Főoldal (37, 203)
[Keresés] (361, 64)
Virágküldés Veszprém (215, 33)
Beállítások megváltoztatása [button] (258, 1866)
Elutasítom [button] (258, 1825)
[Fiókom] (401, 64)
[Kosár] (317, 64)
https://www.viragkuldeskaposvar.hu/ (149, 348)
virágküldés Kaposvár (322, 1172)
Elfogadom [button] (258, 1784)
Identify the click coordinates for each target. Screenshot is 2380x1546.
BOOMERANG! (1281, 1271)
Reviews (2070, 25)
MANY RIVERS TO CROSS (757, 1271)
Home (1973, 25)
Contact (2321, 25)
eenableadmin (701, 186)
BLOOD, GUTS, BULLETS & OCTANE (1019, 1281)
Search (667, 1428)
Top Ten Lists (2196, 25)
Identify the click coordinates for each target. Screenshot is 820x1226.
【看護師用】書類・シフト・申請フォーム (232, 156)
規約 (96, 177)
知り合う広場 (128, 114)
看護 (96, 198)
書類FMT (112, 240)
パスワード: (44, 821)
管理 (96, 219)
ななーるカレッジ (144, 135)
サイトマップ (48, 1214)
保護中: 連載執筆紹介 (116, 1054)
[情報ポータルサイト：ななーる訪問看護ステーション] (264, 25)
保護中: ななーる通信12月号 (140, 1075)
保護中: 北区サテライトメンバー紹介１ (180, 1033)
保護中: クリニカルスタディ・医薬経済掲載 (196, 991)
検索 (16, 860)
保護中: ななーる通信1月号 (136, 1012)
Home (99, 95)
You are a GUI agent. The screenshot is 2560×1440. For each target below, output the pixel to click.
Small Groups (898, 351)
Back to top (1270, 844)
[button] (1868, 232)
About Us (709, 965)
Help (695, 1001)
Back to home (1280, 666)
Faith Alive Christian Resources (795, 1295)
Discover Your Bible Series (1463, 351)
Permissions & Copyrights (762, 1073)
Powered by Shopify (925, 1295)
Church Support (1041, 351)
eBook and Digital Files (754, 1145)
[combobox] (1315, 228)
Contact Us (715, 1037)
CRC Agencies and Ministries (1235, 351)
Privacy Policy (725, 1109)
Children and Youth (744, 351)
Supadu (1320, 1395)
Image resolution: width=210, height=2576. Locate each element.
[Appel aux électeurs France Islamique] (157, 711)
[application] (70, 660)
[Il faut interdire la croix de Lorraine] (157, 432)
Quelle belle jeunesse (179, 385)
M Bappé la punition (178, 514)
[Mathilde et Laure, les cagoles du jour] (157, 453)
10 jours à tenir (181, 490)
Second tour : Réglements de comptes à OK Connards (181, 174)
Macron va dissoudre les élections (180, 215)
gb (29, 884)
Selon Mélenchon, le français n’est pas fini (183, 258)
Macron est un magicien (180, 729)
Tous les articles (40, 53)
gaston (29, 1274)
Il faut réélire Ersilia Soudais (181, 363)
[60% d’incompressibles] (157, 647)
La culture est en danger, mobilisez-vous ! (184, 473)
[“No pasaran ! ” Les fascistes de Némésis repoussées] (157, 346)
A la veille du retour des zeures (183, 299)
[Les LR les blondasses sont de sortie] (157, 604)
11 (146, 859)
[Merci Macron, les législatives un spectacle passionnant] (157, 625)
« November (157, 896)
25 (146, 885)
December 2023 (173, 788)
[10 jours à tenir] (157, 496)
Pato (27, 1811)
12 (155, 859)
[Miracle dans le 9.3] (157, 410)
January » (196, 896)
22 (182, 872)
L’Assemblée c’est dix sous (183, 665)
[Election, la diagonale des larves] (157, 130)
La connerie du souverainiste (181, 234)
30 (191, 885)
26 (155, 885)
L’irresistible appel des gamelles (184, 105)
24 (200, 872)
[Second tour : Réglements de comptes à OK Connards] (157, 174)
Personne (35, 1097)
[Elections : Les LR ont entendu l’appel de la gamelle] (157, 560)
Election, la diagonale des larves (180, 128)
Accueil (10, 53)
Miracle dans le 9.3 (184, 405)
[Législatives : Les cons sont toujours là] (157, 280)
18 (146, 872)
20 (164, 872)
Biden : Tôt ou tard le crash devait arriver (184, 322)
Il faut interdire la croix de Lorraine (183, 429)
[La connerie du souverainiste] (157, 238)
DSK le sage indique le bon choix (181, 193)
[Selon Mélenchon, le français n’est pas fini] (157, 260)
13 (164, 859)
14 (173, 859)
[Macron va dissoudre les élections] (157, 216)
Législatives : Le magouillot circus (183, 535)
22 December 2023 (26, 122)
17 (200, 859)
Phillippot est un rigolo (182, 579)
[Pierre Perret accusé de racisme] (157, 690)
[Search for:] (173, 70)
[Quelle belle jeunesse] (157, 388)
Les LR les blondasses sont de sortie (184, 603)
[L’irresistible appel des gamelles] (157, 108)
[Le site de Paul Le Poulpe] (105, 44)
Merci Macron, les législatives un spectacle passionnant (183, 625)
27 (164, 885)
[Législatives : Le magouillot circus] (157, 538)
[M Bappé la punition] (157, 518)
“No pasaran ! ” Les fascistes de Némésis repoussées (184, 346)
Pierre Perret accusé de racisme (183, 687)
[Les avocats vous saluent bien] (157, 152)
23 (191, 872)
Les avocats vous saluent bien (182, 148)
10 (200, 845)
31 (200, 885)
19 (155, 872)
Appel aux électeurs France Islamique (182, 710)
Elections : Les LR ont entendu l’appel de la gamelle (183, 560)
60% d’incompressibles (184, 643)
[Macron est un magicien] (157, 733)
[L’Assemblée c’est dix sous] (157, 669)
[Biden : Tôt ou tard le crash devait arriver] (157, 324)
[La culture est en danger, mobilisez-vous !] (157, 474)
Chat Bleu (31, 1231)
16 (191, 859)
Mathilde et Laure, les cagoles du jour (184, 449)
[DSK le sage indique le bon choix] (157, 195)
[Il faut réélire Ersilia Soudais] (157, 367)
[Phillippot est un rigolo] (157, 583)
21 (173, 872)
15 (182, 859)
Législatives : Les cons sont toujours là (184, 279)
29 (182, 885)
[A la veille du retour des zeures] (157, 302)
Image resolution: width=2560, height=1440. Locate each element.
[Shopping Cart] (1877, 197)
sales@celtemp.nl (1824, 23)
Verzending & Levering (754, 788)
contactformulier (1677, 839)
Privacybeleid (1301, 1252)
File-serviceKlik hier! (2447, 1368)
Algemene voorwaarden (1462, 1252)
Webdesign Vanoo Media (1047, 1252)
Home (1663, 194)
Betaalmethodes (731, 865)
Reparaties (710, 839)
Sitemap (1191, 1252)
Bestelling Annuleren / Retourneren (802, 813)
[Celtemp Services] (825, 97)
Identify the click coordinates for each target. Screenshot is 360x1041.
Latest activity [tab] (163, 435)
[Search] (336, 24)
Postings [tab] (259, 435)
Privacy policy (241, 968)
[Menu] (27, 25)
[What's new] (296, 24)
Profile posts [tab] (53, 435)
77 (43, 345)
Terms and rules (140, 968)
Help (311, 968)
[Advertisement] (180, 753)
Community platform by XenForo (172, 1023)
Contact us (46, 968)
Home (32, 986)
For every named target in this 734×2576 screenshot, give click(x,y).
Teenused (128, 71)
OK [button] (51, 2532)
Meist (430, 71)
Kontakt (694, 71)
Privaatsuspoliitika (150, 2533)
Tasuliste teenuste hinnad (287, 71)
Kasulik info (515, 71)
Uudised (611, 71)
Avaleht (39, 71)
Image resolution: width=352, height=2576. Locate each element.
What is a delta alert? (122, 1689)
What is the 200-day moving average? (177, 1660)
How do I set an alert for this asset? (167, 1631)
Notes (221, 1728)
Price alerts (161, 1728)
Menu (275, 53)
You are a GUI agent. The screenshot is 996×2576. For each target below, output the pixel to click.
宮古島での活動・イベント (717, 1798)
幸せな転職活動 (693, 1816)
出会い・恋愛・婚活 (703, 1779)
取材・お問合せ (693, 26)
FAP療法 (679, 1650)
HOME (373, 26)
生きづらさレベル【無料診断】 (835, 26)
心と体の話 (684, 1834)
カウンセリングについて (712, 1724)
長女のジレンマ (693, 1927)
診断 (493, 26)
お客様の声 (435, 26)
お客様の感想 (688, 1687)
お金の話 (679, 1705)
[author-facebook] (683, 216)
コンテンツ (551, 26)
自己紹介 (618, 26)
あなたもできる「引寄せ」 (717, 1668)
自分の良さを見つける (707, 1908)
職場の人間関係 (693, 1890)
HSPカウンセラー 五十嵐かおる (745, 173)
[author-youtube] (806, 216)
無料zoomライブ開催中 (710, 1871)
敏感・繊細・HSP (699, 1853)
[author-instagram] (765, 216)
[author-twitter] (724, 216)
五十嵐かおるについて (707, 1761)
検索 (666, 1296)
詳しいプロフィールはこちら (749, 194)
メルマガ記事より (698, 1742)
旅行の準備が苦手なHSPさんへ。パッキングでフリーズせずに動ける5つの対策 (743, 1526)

Your instructions:
Working from the material above, restate word for word the lines between the line with "[Menu] (27, 25)" and the line with "What is the", both included, and only those.

Exercise output:
[Menu] (27, 25)
[What's new] (296, 24)
Profile posts [tab] (53, 435)
77 (43, 345)
Terms and rules (140, 968)
Help (311, 968)
[Advertisement] (180, 753)
Community platform by XenForo (172, 1023)
Contact us (46, 968)
Home (32, 986)
For every named target in this 734×2576 screenshot, give click(x,y).
Teenused (128, 71)
OK [button] (51, 2532)
Meist (430, 71)
Kontakt (694, 71)
Privaatsuspoliitika (150, 2533)
Tasuliste teenuste hinnad (287, 71)
Kasulik info (515, 71)
Uudised (611, 71)
Avaleht (39, 71)
Image resolution: width=352, height=2576. Locate each element.
What is a delta alert? (122, 1689)
What is the 200-day moving average? (177, 1660)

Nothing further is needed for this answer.